Partner für die Steuerung von Kreditrisiken

Festzustellen bleibt, dass sich in den vergangenen Jahren insbesondere die Risikostruktur der Immobilienfinanzierung in Deutschland grundlegend verändert hat. Verantwortlich dafür sind konjunkturelle und demographische Entwicklungen, die zu einer Differenzierung des Standorts Deutschland in wirtschaftlich prosperierende und strukturschwache Regionen geführt haben. Die Insolvenzen bei den privaten Haushalten und Unternehmen sind aber kein regionales Problem.
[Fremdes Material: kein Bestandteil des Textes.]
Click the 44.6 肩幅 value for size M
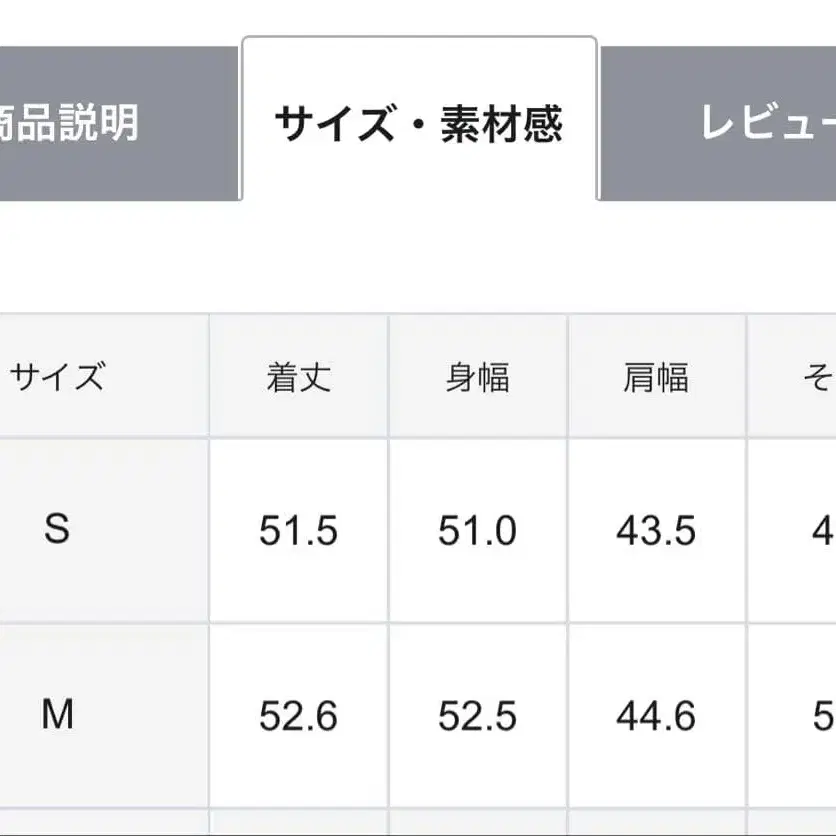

Bundesweit haben zurückgehende Umsätze und zunehmende Arbeitslosigkeit zu Zahlungsschwierigkeiten deutscher Unternehmen und Privathaushalte geführt.

Dieser Trend wird sich auch in den kommenden Jahren fortsetzen und das Immobilienfinanzierungsgeschäft noch komplexer und anspruchsvoller machen. Vor diesem Hintergrund hat die DG Hyp das Management ihrer Immobilienfinanzierungen von einer reinen Buy-and-Hold-Strategie auf einen Buy-and-Sell-Ansatz umgestellt. Das heißt Kredite werden nicht mehr bis zur Endfälligkeit auf dem eigenen Buch gehalten, sondern über Verbriefungen oder Portfolioverkäufe an Dritte ausplatziert. Das wesentliche Ziel ist hierbei, das Rendi-te-/Risiko-Profil des Kreditportfolios und damit die erforderliche Eigenkapitalunterlegung der Risikoaktiva über eine gezielte Diversifikation durch den An- und Verkauf von Kreditrisiken zu optimieren.

Als subsidiäres Institut sieht es die DG Hyp als zentrale Aufgabe an, den Genossenschaftsbanken Instrumente zur Steuerung ihrer Immobilienkreditportfolios zur Verfügung zu stellen. Denn beide Partner stehen dabei vor der gleichen Aufgabe: Immobilienfinanzierungen undkreditportfolios attraktiv, transparent, Risiko-/Rendite-orientiert zu strukturieren, um alle Wege der Kapitalbeschaffung erschließen zu können.